TASKS TO COMPLETE »
(1) In the laser scanner article, condense the paragraph beginning "To the user the terrestrial laser scanner" into a shorter version that keeps its main facts.
(2) Reproduce the laser scanner article between "To the user" and "better than specified.", inclusive, with "black box" replaced by "sealed unit".
(3) Take the laser scanner article further, picking up after its final listed factor.

SELECTED EXCERPT »

━━━━━━━━━━

Leica HDS 3000 in the Lab
Article

Leica HDS 3000 in the Lab

Verifying Terrestrial Laser Scanner Quality

To the user the terrestrial laser scanner (TLS) is a black box; measurement procedure and data processing are treated as classified. Vendor provided technical specifications are reliable but may be inadequate, while verification is complicated. Using Leica HDS 3000, the authors developed and tested a new method for verifying the quality of TLS data. Surprisingly, the angular accuracy of the system appeared ten times better than specified.

One of the most used measurement principles for terrestrial laser scanners (TLS) is the spatial polar method: distances are measured by a pulse or phase distance meter and the two perpendicular angles determined by reading position of oscillating plane mirrors, prisms, or from rotation of the scanner-head. From this information and the coordinates of the position of the TLS, coordinates of points are calculated. Certain factors significantly determine the quality of TLS data:

- measurement accuracy of the scanning system

- registration accuracy and transformation of individual measurements

- geometric configuration

- physical characteristics of measured surface and environment.

━━━━━━━━━━

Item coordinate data

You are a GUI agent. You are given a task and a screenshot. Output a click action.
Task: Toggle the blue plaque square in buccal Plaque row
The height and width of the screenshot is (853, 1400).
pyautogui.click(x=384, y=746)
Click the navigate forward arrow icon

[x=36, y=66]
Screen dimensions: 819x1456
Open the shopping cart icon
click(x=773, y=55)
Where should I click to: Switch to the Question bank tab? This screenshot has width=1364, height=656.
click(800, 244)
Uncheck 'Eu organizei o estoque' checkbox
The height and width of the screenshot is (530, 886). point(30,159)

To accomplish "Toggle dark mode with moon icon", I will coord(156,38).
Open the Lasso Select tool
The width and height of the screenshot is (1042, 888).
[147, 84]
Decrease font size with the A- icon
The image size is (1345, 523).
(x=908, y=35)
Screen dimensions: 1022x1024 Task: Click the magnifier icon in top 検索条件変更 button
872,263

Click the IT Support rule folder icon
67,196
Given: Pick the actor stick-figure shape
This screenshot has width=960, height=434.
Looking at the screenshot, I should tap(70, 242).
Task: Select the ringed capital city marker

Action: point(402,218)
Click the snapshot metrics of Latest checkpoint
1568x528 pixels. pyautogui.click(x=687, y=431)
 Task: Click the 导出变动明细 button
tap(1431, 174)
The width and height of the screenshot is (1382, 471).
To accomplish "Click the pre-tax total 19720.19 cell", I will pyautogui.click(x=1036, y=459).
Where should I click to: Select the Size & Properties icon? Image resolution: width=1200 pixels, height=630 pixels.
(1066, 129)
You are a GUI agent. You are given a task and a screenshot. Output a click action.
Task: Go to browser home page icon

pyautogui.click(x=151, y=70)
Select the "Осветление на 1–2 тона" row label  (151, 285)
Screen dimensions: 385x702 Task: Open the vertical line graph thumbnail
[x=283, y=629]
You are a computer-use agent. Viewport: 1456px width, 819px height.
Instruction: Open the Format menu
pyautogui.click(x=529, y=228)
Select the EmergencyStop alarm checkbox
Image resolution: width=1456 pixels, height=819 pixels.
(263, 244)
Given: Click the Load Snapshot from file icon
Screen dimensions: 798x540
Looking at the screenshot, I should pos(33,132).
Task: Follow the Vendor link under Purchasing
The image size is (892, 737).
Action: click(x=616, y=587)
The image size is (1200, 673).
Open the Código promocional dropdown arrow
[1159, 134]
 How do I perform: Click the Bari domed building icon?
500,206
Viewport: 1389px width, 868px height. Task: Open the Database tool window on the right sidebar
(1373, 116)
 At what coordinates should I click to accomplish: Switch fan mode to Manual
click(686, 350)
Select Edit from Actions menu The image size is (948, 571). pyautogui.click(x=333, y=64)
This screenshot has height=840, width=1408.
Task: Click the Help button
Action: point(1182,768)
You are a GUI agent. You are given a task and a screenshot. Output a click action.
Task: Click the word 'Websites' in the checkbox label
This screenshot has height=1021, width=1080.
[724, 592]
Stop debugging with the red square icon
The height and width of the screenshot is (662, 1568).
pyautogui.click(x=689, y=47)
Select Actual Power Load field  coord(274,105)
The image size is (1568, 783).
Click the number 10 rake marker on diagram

━━━━━━━━━━

ANSWERS PER TASK »
(1) Users see the terrestrial laser scanner (TLS) as a black box whose measurement and processing are kept secret. Vendor specifications are reliable but may not be enough, and checking them is difficult. The authors used the Leica HDS 3000 to develop and test a new method for verifying TLS data quality. They found that the system's angular accuracy was unexpectedly ten times better than specified.

(2)
To the user the terrestrial laser scanner (TLS) is a sealed unit; measurement procedure and data processing are treated as classified. Vendor provided technical specifications are reliable but may be inadequate, while verification is complicated. Using Leica HDS 3000, the authors developed and tested a new method for verifying the quality of TLS data. Surprisingly, the angular accuracy of the system appeared ten times better than specified.

(3)
Distance Accuracy
The quality of the distance measured between TLS system and object depends on how much of the reflected signal will reach the TLS sensor. This mainly depends on angle of incidence and physical characteristics of the surface, in particular reflectivity, absorbency and permeability. Absorption and permeability do not cause problems, but reflectivity does; its is the way in which a surface reflects the signal that determines how much radiation falls on the TLS sensor. The main types of reflection are diffuse and specular. A diffusion surface, such as chalk, reflects radiation proportionally in all directions. An ideal specular surface, such as polished silver, reflects radiation according to the law of reflection and little or no radiation in other directions, including in the direction of the TLS.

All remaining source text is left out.